Abstract
Squamous cell carcinoma of uterine cervix is potentially a curable disease; however, many patients treated with definitive chemoradiotherapy develop distant metastases, with few of them having a single metastatic deposit. There are no guidelines for the treatment of patients with oligometastatic cervical cancer.
We present a case of a patient with International Federation of Gynecology and Obstetrics (FIGO) Stage IIB squamous cell carcinoma of uterine cervix. She was successfully treated with concurrent chemoradiotherapy with definitive intent. One year later, she developed a solitary pulmonary nodule for which she underwent resection followed by chemotherapy. She is free of any local or distant disease at 5 years of regular follow-up.

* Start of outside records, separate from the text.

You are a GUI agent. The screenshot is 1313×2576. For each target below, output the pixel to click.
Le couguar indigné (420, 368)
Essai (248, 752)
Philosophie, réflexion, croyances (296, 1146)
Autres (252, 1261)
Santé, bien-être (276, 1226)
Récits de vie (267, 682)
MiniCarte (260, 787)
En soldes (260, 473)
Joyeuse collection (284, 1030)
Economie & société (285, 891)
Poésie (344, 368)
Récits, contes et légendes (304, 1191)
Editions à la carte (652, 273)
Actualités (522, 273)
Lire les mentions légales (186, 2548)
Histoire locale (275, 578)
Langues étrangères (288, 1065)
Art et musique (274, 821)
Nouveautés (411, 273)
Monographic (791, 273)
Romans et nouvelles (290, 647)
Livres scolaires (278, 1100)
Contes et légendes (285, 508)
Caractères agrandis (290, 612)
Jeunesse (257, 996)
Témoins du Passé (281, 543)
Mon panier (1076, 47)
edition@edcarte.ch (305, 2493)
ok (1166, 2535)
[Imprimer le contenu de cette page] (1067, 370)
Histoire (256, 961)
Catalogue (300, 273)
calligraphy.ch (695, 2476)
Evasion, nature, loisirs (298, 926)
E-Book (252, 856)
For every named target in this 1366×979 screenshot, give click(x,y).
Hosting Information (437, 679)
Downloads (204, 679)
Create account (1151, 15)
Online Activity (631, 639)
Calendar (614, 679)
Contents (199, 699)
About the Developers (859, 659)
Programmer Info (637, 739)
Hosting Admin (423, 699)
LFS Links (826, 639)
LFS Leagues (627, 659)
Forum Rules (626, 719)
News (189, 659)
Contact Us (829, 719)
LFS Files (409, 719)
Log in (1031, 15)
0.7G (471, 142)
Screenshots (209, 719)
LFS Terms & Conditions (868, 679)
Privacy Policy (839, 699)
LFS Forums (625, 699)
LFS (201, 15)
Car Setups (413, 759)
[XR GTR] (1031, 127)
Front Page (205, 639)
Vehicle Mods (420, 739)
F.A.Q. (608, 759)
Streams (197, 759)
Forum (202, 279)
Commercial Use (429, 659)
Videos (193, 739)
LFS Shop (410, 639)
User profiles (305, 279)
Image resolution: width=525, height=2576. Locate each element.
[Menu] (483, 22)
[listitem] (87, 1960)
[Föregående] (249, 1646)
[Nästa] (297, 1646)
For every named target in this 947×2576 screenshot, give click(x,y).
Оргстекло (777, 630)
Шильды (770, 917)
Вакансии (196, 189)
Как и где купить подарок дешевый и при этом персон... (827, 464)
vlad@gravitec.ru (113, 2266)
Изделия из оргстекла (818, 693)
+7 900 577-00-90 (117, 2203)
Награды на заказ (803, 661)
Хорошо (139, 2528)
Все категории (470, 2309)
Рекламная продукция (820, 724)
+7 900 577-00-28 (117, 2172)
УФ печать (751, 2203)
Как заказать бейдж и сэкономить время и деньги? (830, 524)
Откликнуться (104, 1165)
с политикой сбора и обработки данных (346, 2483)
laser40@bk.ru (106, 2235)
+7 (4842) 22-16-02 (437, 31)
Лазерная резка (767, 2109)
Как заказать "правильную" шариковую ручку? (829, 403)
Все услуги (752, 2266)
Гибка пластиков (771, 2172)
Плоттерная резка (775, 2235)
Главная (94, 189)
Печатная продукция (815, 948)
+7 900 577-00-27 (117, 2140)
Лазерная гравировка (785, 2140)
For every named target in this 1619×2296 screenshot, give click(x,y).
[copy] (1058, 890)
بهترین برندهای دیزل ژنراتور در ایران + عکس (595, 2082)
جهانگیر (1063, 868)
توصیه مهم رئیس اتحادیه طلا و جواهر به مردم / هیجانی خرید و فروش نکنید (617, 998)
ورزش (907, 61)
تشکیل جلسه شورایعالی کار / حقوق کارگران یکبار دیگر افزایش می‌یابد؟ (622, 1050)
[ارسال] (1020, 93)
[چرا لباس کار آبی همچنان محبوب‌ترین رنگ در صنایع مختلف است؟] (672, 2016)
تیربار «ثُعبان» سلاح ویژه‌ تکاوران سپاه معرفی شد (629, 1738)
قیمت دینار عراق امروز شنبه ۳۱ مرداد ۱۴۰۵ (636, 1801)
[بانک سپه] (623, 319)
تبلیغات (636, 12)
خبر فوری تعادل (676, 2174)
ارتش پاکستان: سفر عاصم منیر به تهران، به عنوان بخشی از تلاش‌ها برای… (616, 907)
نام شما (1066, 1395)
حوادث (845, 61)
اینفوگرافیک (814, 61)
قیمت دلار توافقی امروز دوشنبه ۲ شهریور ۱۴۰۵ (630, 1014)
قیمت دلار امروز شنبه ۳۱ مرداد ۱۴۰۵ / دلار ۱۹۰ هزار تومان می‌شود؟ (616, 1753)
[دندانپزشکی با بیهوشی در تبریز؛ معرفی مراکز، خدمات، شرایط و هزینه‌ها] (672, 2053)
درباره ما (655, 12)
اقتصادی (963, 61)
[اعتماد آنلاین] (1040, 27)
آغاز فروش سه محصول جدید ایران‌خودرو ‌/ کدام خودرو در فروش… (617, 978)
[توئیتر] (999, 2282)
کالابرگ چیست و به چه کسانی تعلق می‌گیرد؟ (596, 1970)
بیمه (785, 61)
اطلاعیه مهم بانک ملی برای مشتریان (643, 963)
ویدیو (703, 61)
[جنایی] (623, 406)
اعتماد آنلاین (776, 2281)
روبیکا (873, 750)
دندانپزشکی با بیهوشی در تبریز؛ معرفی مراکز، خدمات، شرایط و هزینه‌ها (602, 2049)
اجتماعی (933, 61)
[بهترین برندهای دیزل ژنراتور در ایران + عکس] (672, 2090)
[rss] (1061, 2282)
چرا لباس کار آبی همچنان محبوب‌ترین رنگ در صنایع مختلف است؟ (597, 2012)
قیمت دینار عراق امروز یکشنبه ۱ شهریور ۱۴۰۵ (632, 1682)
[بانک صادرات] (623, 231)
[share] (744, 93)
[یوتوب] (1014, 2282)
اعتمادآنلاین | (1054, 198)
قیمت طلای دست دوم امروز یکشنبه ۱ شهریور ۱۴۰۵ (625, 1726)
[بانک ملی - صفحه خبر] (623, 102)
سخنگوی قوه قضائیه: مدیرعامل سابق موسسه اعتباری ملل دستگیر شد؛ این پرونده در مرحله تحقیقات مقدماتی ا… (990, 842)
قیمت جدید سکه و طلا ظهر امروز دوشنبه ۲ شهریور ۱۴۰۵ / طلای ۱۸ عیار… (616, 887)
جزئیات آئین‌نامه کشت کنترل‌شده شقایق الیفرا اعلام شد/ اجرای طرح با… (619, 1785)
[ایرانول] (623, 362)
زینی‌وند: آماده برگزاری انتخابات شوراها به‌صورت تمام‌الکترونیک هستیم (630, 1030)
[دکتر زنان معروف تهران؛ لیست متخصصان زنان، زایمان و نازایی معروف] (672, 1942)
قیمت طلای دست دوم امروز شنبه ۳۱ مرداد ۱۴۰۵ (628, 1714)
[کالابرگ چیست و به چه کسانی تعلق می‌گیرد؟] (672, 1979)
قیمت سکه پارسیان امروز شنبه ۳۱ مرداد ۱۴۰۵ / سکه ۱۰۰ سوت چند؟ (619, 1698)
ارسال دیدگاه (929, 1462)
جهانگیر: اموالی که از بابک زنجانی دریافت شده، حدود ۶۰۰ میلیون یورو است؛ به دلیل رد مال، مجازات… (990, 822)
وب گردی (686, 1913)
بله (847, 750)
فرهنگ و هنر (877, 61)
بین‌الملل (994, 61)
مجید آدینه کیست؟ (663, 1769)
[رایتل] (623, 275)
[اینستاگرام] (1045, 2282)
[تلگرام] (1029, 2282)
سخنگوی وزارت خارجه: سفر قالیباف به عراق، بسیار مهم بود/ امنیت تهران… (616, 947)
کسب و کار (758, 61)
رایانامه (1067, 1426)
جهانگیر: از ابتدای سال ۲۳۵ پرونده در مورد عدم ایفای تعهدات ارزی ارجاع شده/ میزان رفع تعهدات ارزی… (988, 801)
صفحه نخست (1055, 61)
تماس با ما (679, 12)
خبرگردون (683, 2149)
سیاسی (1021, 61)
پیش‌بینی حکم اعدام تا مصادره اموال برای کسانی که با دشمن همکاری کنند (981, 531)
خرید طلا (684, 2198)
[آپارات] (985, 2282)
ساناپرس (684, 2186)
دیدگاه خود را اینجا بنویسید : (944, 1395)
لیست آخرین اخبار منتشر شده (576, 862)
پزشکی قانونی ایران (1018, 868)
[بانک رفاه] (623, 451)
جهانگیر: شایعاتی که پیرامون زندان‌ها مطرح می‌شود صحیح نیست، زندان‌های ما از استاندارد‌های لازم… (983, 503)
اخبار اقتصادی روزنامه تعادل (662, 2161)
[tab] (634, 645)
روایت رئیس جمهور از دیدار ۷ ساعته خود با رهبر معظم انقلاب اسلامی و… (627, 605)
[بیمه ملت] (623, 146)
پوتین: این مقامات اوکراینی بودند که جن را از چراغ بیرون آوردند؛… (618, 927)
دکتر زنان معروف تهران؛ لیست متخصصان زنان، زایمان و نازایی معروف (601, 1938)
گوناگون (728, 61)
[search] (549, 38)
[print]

Keywords: gynecological cancer, cervical cancer
Background
Cervical cancer is the fourth most common malignancy among women in developing countries and majority of them are diagnosed in advanced stage, beyond surgical treatment.1 There has been a considerable improvement in long-term survival of patients with locally advanced cervical cancer.2 3 However, still there is a large proportion of patients who develop distant metastases, and few of them present with an oligometastatic disease. There are no guidelines for such patients. If treated aggressively, a small proportion of patients can still be cured. We present a case of a woman, who completed treatment with chemoradiotherapy and later on developed a solitary right lung base metastasis.
Case presentation
A 54-year-old woman, known asthmatic, mother of 3 children, presented with postmenopausal vaginal bleeding in July 2010. There was no fever, itching or any history of contraceptive or antibiotic use. She had insignificant family history. Vaginal examination showed a barrel-shaped cervix, vaginal fornices were obliterated and shallow and a nodule was palpable in the left parametrium.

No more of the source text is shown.